_YOUR OBJECTIVE:_ Your job is to reproduce all of the data exactly.
++++ SUPPLIED MATERIAL
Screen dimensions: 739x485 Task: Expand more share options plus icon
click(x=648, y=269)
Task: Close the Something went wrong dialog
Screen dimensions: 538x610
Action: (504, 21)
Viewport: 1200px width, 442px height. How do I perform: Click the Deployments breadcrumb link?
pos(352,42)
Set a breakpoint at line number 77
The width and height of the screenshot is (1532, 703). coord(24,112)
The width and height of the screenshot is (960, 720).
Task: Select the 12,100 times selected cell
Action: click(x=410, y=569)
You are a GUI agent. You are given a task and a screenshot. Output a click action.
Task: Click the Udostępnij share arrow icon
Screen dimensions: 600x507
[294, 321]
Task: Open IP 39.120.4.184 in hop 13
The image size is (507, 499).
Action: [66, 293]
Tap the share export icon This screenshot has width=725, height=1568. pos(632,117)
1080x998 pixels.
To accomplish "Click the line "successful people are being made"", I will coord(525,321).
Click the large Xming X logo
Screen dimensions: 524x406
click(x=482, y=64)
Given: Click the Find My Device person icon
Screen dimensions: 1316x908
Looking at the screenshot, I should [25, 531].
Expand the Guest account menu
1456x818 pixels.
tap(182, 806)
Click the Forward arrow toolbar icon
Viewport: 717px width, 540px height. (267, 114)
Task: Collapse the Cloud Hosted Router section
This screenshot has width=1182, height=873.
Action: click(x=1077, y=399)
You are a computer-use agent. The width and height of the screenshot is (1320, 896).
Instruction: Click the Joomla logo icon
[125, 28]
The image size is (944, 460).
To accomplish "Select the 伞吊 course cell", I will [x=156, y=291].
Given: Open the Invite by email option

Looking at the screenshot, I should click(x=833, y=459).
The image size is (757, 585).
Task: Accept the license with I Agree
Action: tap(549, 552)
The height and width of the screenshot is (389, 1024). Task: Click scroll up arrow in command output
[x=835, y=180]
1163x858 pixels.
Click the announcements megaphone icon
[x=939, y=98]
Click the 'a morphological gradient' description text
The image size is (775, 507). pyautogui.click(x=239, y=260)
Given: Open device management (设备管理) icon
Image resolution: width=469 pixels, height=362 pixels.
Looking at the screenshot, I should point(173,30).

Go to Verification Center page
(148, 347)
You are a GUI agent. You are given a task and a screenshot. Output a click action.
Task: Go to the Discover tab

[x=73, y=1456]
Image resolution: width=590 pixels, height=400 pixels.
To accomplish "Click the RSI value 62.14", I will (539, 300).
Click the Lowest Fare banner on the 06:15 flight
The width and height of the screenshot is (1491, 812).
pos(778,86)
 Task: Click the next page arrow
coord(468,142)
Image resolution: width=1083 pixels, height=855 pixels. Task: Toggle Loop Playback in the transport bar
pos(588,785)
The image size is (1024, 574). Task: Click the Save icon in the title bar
++++++++
_EXERCISE SOLUTION:_
Screen dimensions: 739x485 Task: Expand more share options plus icon
click(x=648, y=269)
Task: Close the Something went wrong dialog
Screen dimensions: 538x610
Action: (504, 21)
Viewport: 1200px width, 442px height. How do I perform: Click the Deployments breadcrumb link?
pos(352,42)
Set a breakpoint at line number 77
The width and height of the screenshot is (1532, 703). coord(24,112)
The width and height of the screenshot is (960, 720).
Task: Select the 12,100 times selected cell
Action: click(x=410, y=569)
You are a GUI agent. You are given a task and a screenshot. Output a click action.
Task: Click the Udostępnij share arrow icon
Screen dimensions: 600x507
[294, 321]
Task: Open IP 39.120.4.184 in hop 13
The image size is (507, 499).
Action: [66, 293]
Tap the share export icon This screenshot has width=725, height=1568. pos(632,117)
1080x998 pixels.
To accomplish "Click the line "successful people are being made"", I will coord(525,321).
Click the large Xming X logo
Screen dimensions: 524x406
click(x=482, y=64)
Given: Click the Find My Device person icon
Screen dimensions: 1316x908
Looking at the screenshot, I should [25, 531].
Expand the Guest account menu
1456x818 pixels.
tap(182, 806)
Click the Forward arrow toolbar icon
Viewport: 717px width, 540px height. (267, 114)
Task: Collapse the Cloud Hosted Router section
This screenshot has width=1182, height=873.
Action: click(x=1077, y=399)
You are a computer-use agent. The width and height of the screenshot is (1320, 896).
Instruction: Click the Joomla logo icon
[125, 28]
The image size is (944, 460).
To accomplish "Select the 伞吊 course cell", I will [x=156, y=291].
Given: Open the Invite by email option

Looking at the screenshot, I should click(x=833, y=459).
The image size is (757, 585).
Task: Accept the license with I Agree
Action: tap(549, 552)
The height and width of the screenshot is (389, 1024). Task: Click scroll up arrow in command output
[x=835, y=180]
1163x858 pixels.
Click the announcements megaphone icon
[x=939, y=98]
Click the 'a morphological gradient' description text
The image size is (775, 507). pyautogui.click(x=239, y=260)
Given: Open device management (设备管理) icon
Image resolution: width=469 pixels, height=362 pixels.
Looking at the screenshot, I should point(173,30).

Go to Verification Center page
(148, 347)
You are a GUI agent. You are given a task and a screenshot. Output a click action.
Task: Go to the Discover tab

[x=73, y=1456]
Image resolution: width=590 pixels, height=400 pixels.
To accomplish "Click the RSI value 62.14", I will (539, 300).
Click the Lowest Fare banner on the 06:15 flight
The width and height of the screenshot is (1491, 812).
pos(778,86)
 Task: Click the next page arrow
coord(468,142)
Image resolution: width=1083 pixels, height=855 pixels. Task: Toggle Loop Playback in the transport bar
pos(588,785)
The image size is (1024, 574). Task: Click the Save icon in the title bar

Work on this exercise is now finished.